Now maybe you might get most of the folks here to beleive this story, I have a rough time of it and heres why. You had a group on the water when the second group dropped in. The flock then swam into your spread. If 9 of you all opened up, and went a perfect 3 birds per the 3 shells in the guns, thats 27 dead birds. Where did the other 9 come from? There is no mention from the member present about additional flocks coming in. Did everyone float a 4th shell? Is the story beleivable? Not to me as of now, and I'm sure there are others who ain't buying it, but just elected to not call anybody out. Something don't smell right, and now I know why it's being checked out by the good guys. 



Matt Hougan said:


> Thanks, best part was they swam in. They landed on the other side of the lake. We started doing some light calling at them like what geese on the water would sound like. They paid no attention to us. Another group popped over the trees and like the first group did went down on the far end of the lake. As they were landing we gave them all we had on the calls to keep them from landing there. We noticed that the first group of geese began swimming toward us when we cranked up the calling, so we continued. Three good callers wailing on the calls and they swam right in. Goes against everything I thought I knew.....go figure!


----------



## firstflight111

Captain Kevin said:


> Now maybe you might get most of the folks here to beleive this story, I have a rough time of it and heres why. You had a group on the water when the second group dropped in. The flock then swam into your spread. If 9 of you all opened up, and went a perfect 3 birds per the 3 shells in the guns, thats 27 dead birds. Where did the other 9 come from? There is no mention from the member present about additional flocks coming in. Did everyone float a 4th shell? Is the story beleivable? Not to me as of now, and I'm sure there are others who ain't buying it, but just elected to not call anybody out. Something don't smell right, and now I know why it's being checked out by the good guys.

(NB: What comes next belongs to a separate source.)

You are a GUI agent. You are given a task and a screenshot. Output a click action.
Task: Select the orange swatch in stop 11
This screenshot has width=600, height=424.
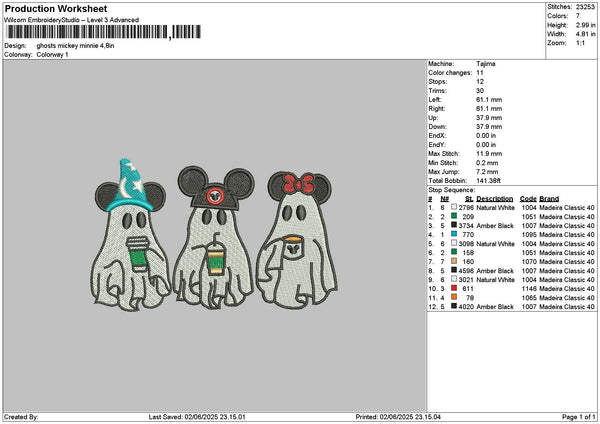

i think your storys are mixed up ...


----------



## Steelheader88

I think alot of dudes are just plain jealous they are not downing birds like the guy who is being accused of wrongdoing, if they are breaking the law it will be found out,but for cripe's sake, I am tired of people putting eachother down on these forums. I'll think twice about posting any pictures lest someone say I used lead or a punt gun. Support your fellow hunters.


----------



## Captain Kevin

I'm not here to put anyone down, but I'm not going to keep my mouth shut when 1+1 doesn't equal 2 either. it's simple math. As for jelousy..........yeah right.


----------



## firstflight111

hey capt how does that work Dakota Decoys and zink calls .. that's a no no


and i shoot my birds almost every day ..i am not jealous of anybody thats why guys come to me... nobody puts more time in looking for birds then i do and i dont think to many guys put more time in the field then me ..as i am retired and have nothing but free time


----------



## Captain Kevin

It seems to work awfully good. Couple clucks, and some Dakota floaters.......money!


----------



## ducky152000

firstflight111 said:


> hey capt how does that work Dakota Decoys and zink calls .. that's a no no
> 
> 
> and i shoot my birds almost every day ..i am not jealous of anybody thats why guys come to me... nobody puts more time in looking for birds then i do and i dont think to many guys put more time in the field then me ..as i am retired and have nothing but free time


Now thats what I call bragging, but dont forget about the young guys that work afternoons (me) old man.


----------



## firstflight111

ducky152000 said:


> Now thats what I call bragging, but dont forget about the young guys that work afternoons (me) old man.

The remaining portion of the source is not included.